EXCERPTED TEXT:
◆ ◆ ◆ ◆ ◆ ◆ ◆

Photographer Alex Sapienza has turned his back on the digital age by using a 150-year-old technique
You have to rinse the plate completely, otherwise the acid would mix with the cyanide and release cyanide gas and that would kill us both,” warns Alex Sapienza as we squeeze into the bathroom that doubles as a darkroom in his studio on Dublin’s South William Street. At the bottom of a plastic tray, on a sheet of inky black glass, a negative image slowly appears. We’re not at the cyanide stage yet, but I hold my breath anyway. Who knew that getting your photograph taken could be lethal?
An Italian who has lived in Ireland since 1996, Sapienza is a documentary and television cameraman. His love of the moving image has long been matched by a fascination for those that are still. “I was always involved with photography, in the last 10 years mostly digital photography,” he says. Sapienza honed his skills the traditional way, in a darkroom at film school in Rome.
Lately, he had begun to feel digital photography had lost its edge. He watched his 10-year-old daughter playing with Instagram, an online photo-sharing application. “I could see that once she applies a couple of filters to the images, they’re as good as mine,” he says. So he decided to take a step backwards to a technique called wet-plate collodion, which was invented in England in 1851. He established the Analogue Studio, a commercial photographic studio that offers one-off portraits on plates of glass, as a kind of antidote to the throwaway, everyday commodity digital photography has become.
“Every picture now seems to be so predictable, everything seems to be the same,” he says. “The level of photography has definitely increased, but then it has sort of flattened out. To me, there aren’t many striking images any more. The technical end of it has got better, but to find a picture that really stands out now is more difficult.”
Sapienza enjoys modern photojournalism but finds contemporary fashion photography, in particular, “safe” and “bland”. “With digital you can take 20 snaps in five seconds and I can guarantee you even a non-photographer with the help of Photoshop can come out with a really good picture. To me that takes away from photography – that aspect of uncertainty that gave me the attraction to photography in the first place.”
Six doors down from the studio, in Bagots Hutton basement wine bar, his first show is hanging. It includes images of Jennifer Maguire of RTE’s The Republic of Telly and The Fear, arts broadcaster John Kelly and musician Gavin Friday, but most are friends or other unknown faces. Each image is paired with a quote.
The beautiful Virginia M offers risqué advice: “If you obey all the rules, you miss all the fun.” Maguire’s just says “Bold”.
“I asked everybody to give me a quote,” says Sapienza. That they are all dark, edgy phrases is no surprise. There are no cheesy grins here. Without exception, the portraits reveal an uncompromising “other” side to their subject. “You get to see people’s faces in a way you don’t see in digital photography, almost that you don’t see in real life. There’s that kind of aura,” says Sapienza. He points out that some of his sitters’ friends haven’t recognised them in portraits.

◆ ◆ ◆ ◆ ◆ ◆ ◆

DATA:
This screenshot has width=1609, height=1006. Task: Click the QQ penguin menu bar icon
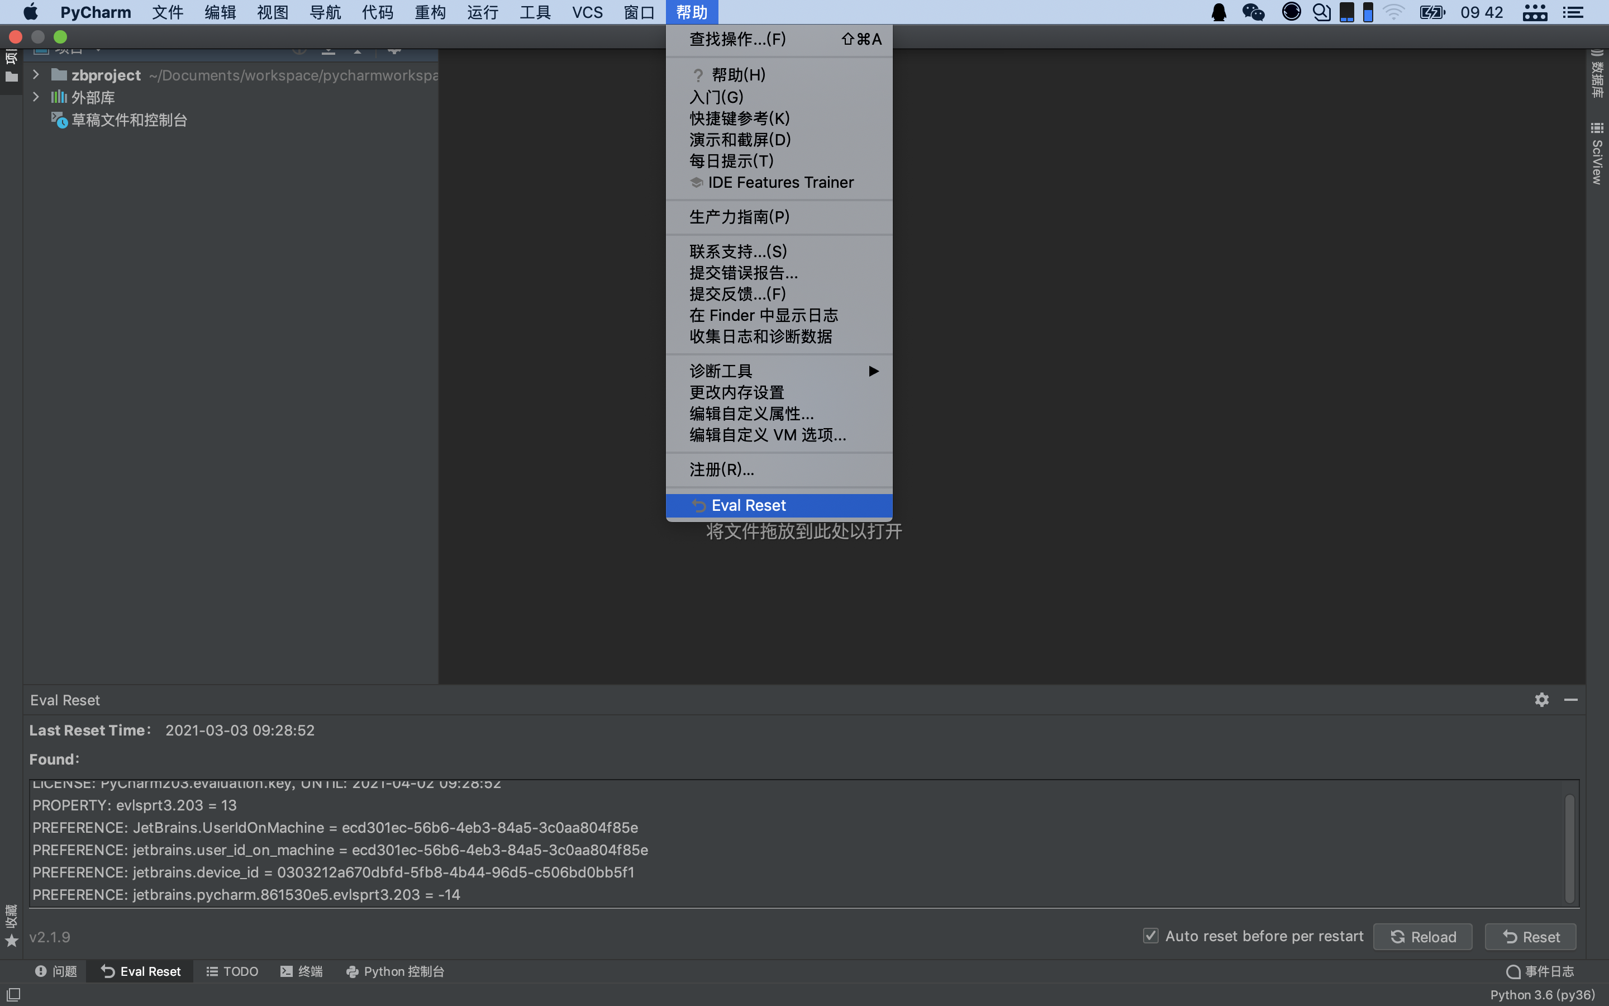pyautogui.click(x=1219, y=12)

◆ ◆ ◆ ◆ ◆ ◆ ◆

Can you carry on the article about Alex Sapienza's wet-plate portraits from the point where it stops? The lines above stand apart from the article about Alex Sapienza's wet-plate portraits.

The darkness comes from the raw material: a plate of black glass. The grittiness is due to the antique equipment and the volatile nature of the chemicals, the balance of which begins to shift as soon as he opens a new batch. The unfaltering stares are the result of having to keep absolutely still for up to four seconds in order to allow enough light into the camera to produce an image. These portraits are eerie, ethereal, old-fashioned and timeless. In an age of digital perfection and ubiquitous retouching,
the process is compellingly unpredictable and frequently unforgiving. It can produce an alabaster-skinned beauty such as Maguire’s image, or it can amplify blemishes and wrinkles to give the subject an air of ancient wisdom. One of Sapienza’s favourites is of a red-haired woman, her face so freckled it appears mottled.
“If people come here expecting a clean, perfect picture, it’s not going to happen,” he says. “It’s totally inconsistent and there’s kind of a surprise element that’s actually the best part. I get a buzz out of it. I get an adrenaline rush when I walk into the darkroom and put the developer on and see the negative image coming up and I’m not sure if it’s going to be absolutely sharp.”
Worldwide, wet plate has re-emerged mostly as a photographers’ hobby, but there are new professionals too. Sapienza shows me an online video of Ian Ruhter at work. This LA-based photographer makes enormous images using a truck he transformed into a giant, portable wet-plate camera. At one point Ruhter flings a huge aluminium plate into the wilderness in anger. It didn’t turn out right.
This element of risk is what attracts contemporary photographers bored by the predictability of digital technology. “It’s also the handmade, craft element that in digital photography doesn’t exist any more,” says Sapienza. He says some photographers are adapting old lenses to use with digital cameras in order to produce the kind of vignetting effect that makes the image pin-sharp only at the centre. Others are adding the effect digitally afterwards but, in the face of what goes on at the Analogue Studio, that seems like cheating.
His main piece of equipment is a century-old, wooden camera which he bought in the mid-1990s. He pairs this Victorian device with a 150-year-old lens from a New York antique shop to produce the largest 10in by 12in portraits. The lens is responsible for many of the unique qualities of the finished image. “It’s not as sharp as modern lenses and you’ve got a lot of aberrations on the edges. The actual lens itself is not pure,” says Sapienza. It also has a short depth of field, which means when the subject’s eyes are in focus, the tip of their nose, ears, neck and shoulders are not. He has a Rolleicord, a Hasselblad and Russian cameras which can produce smaller portraits for which he charges €70.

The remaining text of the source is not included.